▶ **Work to be completed**:
Write the entries out exactly, with the final line being the one containing "Switch to 手机号码采集 module".

[Stored records]
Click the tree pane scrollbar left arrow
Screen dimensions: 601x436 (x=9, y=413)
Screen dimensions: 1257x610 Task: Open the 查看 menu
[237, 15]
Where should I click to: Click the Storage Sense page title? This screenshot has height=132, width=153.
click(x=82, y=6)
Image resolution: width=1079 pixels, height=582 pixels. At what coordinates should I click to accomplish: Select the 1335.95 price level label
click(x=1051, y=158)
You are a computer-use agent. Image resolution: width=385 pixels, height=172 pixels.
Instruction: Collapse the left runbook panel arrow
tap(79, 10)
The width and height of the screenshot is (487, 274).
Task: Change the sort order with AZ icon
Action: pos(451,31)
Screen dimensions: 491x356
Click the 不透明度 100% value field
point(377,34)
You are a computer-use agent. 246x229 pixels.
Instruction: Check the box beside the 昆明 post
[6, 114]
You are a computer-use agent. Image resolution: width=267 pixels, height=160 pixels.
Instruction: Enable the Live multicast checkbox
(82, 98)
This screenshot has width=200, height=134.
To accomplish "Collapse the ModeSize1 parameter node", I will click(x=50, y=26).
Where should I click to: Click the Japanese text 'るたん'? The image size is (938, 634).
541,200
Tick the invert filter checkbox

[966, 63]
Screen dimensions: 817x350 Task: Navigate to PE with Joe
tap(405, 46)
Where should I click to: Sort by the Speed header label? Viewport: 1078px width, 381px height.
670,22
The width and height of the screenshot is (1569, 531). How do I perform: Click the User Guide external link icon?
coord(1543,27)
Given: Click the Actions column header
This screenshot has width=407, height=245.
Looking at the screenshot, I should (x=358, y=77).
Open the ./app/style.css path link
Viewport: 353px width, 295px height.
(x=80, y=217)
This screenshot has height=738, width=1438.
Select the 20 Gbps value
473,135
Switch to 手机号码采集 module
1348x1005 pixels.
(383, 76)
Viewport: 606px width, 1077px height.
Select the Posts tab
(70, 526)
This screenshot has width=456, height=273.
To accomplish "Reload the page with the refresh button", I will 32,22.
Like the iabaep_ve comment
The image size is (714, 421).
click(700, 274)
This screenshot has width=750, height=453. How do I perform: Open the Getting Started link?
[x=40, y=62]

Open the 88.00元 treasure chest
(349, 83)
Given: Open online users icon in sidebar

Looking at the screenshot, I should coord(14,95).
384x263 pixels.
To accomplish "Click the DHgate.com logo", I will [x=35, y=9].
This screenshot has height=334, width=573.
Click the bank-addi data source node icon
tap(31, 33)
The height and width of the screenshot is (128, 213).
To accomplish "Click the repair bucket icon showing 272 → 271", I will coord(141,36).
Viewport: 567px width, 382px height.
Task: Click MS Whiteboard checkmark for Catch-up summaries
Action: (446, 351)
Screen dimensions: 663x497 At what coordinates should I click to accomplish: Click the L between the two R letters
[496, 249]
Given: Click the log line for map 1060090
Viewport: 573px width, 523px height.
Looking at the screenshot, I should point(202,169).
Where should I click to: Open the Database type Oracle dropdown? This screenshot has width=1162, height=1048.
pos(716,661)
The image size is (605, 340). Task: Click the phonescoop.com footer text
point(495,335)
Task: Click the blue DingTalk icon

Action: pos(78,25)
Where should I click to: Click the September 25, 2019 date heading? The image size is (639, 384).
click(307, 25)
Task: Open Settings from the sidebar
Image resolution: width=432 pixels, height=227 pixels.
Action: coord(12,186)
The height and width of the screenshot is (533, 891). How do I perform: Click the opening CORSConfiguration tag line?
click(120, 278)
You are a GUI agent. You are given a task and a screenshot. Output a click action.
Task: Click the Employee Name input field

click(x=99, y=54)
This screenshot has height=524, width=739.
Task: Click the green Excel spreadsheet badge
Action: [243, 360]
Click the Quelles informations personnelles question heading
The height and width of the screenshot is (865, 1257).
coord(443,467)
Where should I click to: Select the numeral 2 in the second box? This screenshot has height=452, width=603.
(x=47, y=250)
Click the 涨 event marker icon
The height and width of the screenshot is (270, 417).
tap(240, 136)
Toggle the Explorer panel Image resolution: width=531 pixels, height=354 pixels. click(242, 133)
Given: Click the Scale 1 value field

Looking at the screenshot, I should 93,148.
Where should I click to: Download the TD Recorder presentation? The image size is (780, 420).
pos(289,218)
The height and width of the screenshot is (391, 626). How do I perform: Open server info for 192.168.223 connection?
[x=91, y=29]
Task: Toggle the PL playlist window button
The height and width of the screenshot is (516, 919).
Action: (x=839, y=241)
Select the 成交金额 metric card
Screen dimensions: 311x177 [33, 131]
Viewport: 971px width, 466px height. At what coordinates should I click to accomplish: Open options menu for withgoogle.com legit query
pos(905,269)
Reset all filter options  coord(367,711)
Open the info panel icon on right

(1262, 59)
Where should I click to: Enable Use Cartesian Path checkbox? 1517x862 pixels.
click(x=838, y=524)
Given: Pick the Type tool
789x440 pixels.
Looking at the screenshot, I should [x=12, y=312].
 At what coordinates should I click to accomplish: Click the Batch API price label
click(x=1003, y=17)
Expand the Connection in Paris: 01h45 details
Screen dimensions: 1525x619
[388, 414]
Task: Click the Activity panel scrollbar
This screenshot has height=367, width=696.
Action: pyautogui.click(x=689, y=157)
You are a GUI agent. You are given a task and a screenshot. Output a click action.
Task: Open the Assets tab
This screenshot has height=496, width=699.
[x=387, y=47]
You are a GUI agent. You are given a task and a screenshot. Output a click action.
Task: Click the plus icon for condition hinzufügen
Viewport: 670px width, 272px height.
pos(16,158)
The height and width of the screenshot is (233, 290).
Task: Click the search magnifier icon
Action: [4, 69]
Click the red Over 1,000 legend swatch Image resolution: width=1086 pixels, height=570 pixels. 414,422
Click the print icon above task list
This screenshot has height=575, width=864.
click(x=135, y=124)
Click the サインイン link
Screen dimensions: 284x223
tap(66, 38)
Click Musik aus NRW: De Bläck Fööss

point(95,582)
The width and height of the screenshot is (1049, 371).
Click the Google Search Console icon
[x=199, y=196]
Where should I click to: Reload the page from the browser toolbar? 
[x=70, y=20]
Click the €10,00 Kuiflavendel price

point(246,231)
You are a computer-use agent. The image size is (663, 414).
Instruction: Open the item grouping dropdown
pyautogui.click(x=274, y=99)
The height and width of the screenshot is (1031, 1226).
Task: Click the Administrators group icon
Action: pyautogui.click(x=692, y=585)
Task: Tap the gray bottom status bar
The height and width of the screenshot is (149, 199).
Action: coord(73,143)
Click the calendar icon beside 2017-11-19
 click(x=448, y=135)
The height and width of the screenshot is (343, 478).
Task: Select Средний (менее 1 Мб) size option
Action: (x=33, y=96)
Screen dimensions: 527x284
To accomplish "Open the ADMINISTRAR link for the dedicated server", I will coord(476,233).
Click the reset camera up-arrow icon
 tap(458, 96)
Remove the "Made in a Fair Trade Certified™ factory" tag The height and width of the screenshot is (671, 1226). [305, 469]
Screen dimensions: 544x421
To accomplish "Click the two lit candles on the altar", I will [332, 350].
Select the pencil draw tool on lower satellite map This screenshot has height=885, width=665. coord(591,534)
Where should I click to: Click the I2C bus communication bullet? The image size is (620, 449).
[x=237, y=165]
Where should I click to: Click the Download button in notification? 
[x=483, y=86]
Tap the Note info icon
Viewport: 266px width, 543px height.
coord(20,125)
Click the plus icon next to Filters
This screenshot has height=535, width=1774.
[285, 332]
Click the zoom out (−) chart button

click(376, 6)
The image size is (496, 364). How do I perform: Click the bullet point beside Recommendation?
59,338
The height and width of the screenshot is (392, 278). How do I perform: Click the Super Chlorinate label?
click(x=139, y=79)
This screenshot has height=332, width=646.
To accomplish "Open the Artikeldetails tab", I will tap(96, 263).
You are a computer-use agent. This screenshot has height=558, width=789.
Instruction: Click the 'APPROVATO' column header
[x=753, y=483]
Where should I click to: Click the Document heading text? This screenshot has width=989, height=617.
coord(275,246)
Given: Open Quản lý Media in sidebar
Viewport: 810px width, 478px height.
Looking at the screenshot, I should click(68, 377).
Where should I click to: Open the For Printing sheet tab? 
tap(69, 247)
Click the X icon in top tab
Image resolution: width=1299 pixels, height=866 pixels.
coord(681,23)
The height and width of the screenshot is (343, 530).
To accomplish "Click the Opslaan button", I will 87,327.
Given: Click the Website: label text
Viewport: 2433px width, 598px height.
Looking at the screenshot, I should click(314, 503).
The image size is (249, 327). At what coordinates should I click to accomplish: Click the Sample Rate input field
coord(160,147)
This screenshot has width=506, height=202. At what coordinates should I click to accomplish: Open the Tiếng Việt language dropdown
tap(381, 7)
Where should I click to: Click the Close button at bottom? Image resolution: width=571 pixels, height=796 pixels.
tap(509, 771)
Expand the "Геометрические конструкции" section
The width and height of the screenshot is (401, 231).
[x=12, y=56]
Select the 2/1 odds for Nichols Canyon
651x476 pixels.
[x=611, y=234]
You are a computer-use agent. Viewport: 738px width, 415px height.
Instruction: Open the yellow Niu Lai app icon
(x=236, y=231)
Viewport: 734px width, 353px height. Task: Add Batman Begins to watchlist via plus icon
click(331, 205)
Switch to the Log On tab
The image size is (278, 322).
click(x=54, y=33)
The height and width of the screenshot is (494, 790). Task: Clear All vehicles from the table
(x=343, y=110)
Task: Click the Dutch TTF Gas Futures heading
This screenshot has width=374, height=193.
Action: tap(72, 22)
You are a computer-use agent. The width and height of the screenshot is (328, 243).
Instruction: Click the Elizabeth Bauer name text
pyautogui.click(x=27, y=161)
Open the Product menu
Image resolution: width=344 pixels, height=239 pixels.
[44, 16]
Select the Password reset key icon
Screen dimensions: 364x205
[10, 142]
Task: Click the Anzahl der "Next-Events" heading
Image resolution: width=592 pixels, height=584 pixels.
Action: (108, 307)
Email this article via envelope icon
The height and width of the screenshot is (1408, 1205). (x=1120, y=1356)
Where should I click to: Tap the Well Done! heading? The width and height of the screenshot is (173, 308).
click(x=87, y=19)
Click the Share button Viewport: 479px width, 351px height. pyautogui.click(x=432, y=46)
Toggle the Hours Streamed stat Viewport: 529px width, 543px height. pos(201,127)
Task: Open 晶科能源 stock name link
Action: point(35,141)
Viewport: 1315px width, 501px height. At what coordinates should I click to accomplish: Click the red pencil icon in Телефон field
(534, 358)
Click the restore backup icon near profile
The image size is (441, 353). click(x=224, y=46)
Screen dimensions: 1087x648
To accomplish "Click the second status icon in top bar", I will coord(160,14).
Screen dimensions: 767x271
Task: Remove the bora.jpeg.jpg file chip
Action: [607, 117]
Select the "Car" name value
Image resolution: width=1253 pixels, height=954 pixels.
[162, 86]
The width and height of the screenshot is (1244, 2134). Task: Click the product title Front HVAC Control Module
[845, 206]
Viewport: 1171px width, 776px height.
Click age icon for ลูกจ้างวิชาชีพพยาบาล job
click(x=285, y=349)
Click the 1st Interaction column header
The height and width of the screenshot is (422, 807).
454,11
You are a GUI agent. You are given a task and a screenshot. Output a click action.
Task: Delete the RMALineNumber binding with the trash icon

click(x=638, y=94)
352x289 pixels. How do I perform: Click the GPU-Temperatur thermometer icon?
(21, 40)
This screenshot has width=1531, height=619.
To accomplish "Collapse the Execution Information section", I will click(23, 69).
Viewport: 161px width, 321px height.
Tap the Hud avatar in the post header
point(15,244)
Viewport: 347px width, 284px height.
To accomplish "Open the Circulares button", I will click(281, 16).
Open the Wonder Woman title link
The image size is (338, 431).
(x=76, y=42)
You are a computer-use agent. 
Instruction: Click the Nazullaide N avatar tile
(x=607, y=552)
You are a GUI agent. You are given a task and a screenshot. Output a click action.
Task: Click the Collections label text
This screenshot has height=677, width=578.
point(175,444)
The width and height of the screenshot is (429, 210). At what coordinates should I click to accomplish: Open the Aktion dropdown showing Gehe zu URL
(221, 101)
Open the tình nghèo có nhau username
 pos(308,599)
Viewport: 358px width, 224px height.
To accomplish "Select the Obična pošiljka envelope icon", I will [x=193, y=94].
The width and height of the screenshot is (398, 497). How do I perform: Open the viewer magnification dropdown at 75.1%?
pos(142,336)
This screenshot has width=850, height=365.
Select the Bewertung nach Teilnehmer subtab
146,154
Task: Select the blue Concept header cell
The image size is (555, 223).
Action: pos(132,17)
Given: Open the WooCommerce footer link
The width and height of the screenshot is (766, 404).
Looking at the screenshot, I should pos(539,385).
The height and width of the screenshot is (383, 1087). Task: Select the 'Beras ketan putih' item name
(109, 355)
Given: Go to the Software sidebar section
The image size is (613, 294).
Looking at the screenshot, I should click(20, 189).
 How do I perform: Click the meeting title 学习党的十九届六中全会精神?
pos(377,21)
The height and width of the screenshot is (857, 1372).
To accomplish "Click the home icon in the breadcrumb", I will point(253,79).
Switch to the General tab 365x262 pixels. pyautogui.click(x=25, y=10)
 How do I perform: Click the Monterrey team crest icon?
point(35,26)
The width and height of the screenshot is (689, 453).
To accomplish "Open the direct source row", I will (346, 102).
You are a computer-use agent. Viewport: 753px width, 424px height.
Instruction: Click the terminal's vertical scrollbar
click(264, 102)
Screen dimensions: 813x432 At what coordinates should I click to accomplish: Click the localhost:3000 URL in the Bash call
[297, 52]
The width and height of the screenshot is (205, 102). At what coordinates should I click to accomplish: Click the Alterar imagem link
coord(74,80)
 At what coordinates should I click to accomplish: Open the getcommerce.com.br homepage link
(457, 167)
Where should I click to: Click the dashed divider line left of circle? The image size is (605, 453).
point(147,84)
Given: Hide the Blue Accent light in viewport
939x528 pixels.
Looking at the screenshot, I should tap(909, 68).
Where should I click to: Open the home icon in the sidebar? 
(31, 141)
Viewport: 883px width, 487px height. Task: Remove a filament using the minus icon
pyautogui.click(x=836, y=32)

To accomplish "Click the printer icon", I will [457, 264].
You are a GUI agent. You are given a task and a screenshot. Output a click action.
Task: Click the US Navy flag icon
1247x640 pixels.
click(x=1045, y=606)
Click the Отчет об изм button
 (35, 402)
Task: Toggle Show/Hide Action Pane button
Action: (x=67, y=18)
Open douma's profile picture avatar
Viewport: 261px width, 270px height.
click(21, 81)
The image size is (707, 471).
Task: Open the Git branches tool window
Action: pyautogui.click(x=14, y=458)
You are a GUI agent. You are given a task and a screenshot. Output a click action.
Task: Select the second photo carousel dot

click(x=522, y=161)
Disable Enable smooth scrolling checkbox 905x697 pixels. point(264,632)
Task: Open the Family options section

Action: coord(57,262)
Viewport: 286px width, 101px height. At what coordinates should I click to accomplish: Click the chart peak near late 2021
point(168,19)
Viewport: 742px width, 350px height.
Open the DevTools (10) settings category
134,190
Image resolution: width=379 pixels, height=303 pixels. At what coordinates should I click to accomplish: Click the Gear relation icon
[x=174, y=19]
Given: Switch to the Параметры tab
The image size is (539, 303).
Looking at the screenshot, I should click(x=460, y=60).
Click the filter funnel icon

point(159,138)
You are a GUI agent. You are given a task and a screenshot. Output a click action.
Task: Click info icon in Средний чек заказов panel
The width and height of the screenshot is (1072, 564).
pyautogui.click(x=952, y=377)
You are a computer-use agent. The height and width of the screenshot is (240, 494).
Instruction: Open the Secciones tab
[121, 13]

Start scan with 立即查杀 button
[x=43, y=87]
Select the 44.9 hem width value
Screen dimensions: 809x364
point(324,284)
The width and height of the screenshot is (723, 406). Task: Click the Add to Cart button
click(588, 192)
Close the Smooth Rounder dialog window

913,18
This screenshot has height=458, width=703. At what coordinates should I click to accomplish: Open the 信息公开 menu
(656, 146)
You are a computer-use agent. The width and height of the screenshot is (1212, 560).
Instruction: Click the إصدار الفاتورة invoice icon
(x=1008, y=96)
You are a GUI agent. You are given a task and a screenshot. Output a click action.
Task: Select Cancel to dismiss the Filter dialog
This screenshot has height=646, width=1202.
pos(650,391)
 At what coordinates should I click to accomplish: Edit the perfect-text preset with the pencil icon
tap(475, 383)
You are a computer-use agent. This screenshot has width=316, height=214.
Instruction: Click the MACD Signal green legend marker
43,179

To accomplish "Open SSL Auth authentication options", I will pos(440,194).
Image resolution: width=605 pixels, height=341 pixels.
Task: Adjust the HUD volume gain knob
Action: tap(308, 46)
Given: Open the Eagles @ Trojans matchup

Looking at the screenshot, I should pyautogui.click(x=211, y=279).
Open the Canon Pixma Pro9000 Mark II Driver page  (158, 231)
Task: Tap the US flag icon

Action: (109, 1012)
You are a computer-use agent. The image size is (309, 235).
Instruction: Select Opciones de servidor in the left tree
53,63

▶ **Exercise answer**:
Click the tree pane scrollbar left arrow
Screen dimensions: 601x436 (x=9, y=413)
Screen dimensions: 1257x610 Task: Open the 查看 menu
[237, 15]
Where should I click to: Click the Storage Sense page title? This screenshot has height=132, width=153.
click(x=82, y=6)
Image resolution: width=1079 pixels, height=582 pixels. At what coordinates should I click to accomplish: Select the 1335.95 price level label
click(x=1051, y=158)
You are a computer-use agent. Image resolution: width=385 pixels, height=172 pixels.
Instruction: Collapse the left runbook panel arrow
tap(79, 10)
The width and height of the screenshot is (487, 274).
Task: Change the sort order with AZ icon
Action: pos(451,31)
Screen dimensions: 491x356
Click the 不透明度 100% value field
point(377,34)
You are a computer-use agent. 246x229 pixels.
Instruction: Check the box beside the 昆明 post
[6, 114]
You are a computer-use agent. Image resolution: width=267 pixels, height=160 pixels.
Instruction: Enable the Live multicast checkbox
(82, 98)
This screenshot has width=200, height=134.
To accomplish "Collapse the ModeSize1 parameter node", I will click(x=50, y=26).
Where should I click to: Click the Japanese text 'るたん'? The image size is (938, 634).
541,200
Tick the invert filter checkbox

[966, 63]
Screen dimensions: 817x350 Task: Navigate to PE with Joe
tap(405, 46)
Where should I click to: Sort by the Speed header label? Viewport: 1078px width, 381px height.
670,22
The width and height of the screenshot is (1569, 531). How do I perform: Click the User Guide external link icon?
coord(1543,27)
Given: Click the Actions column header
This screenshot has width=407, height=245.
Looking at the screenshot, I should (x=358, y=77).
Open the ./app/style.css path link
Viewport: 353px width, 295px height.
(x=80, y=217)
This screenshot has height=738, width=1438.
Select the 20 Gbps value
473,135
Switch to 手机号码采集 module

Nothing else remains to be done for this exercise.